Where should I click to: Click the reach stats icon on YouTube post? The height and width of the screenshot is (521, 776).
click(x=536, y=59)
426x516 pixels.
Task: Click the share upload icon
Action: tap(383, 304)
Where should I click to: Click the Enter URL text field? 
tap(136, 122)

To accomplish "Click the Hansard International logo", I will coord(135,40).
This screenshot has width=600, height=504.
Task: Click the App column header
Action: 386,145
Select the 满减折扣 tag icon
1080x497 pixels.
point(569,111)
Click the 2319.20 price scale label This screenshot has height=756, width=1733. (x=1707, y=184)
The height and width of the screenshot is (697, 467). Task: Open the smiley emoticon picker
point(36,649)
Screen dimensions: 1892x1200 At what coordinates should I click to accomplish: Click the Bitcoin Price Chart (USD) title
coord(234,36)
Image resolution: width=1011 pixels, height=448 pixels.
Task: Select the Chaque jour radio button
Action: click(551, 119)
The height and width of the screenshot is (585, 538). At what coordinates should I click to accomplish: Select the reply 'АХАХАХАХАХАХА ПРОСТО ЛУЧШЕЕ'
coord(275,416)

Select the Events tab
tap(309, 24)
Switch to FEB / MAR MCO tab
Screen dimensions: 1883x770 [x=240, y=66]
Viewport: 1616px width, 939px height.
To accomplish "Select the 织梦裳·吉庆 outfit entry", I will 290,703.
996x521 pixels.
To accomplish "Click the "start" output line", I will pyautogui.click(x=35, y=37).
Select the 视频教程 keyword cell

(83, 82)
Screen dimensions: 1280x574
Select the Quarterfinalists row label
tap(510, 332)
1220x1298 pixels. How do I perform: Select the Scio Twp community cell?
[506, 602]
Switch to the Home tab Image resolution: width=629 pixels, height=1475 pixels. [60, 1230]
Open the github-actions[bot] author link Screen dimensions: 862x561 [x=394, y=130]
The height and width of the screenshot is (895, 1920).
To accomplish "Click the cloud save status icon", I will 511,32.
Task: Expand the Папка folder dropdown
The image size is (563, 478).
• • • •
▶ _To do_: Transcribe every entry, keeping each line exactly as it reads.

▶ _Completed exercise_:
Where should I click to: Click the reach stats icon on YouTube post? The height and width of the screenshot is (521, 776).
click(x=536, y=59)
426x516 pixels.
Task: Click the share upload icon
Action: tap(383, 304)
Where should I click to: Click the Enter URL text field? 
tap(136, 122)

To accomplish "Click the Hansard International logo", I will coord(135,40).
This screenshot has width=600, height=504.
Task: Click the App column header
Action: 386,145
Select the 满减折扣 tag icon
1080x497 pixels.
point(569,111)
Click the 2319.20 price scale label This screenshot has height=756, width=1733. (x=1707, y=184)
The height and width of the screenshot is (697, 467). Task: Open the smiley emoticon picker
point(36,649)
Screen dimensions: 1892x1200 At what coordinates should I click to accomplish: Click the Bitcoin Price Chart (USD) title
coord(234,36)
Image resolution: width=1011 pixels, height=448 pixels.
Task: Select the Chaque jour radio button
Action: click(551, 119)
The height and width of the screenshot is (585, 538). At what coordinates should I click to accomplish: Select the reply 'АХАХАХАХАХАХА ПРОСТО ЛУЧШЕЕ'
coord(275,416)

Select the Events tab
tap(309, 24)
Switch to FEB / MAR MCO tab
Screen dimensions: 1883x770 [x=240, y=66]
Viewport: 1616px width, 939px height.
To accomplish "Select the 织梦裳·吉庆 outfit entry", I will 290,703.
996x521 pixels.
To accomplish "Click the "start" output line", I will pyautogui.click(x=35, y=37).
Select the 视频教程 keyword cell

(83, 82)
Screen dimensions: 1280x574
Select the Quarterfinalists row label
tap(510, 332)
1220x1298 pixels. How do I perform: Select the Scio Twp community cell?
[506, 602]
Switch to the Home tab Image resolution: width=629 pixels, height=1475 pixels. [60, 1230]
Open the github-actions[bot] author link Screen dimensions: 862x561 [x=394, y=130]
The height and width of the screenshot is (895, 1920).
To accomplish "Click the cloud save status icon", I will 511,32.
Task: Expand the Папка folder dropdown
The image size is (563, 478).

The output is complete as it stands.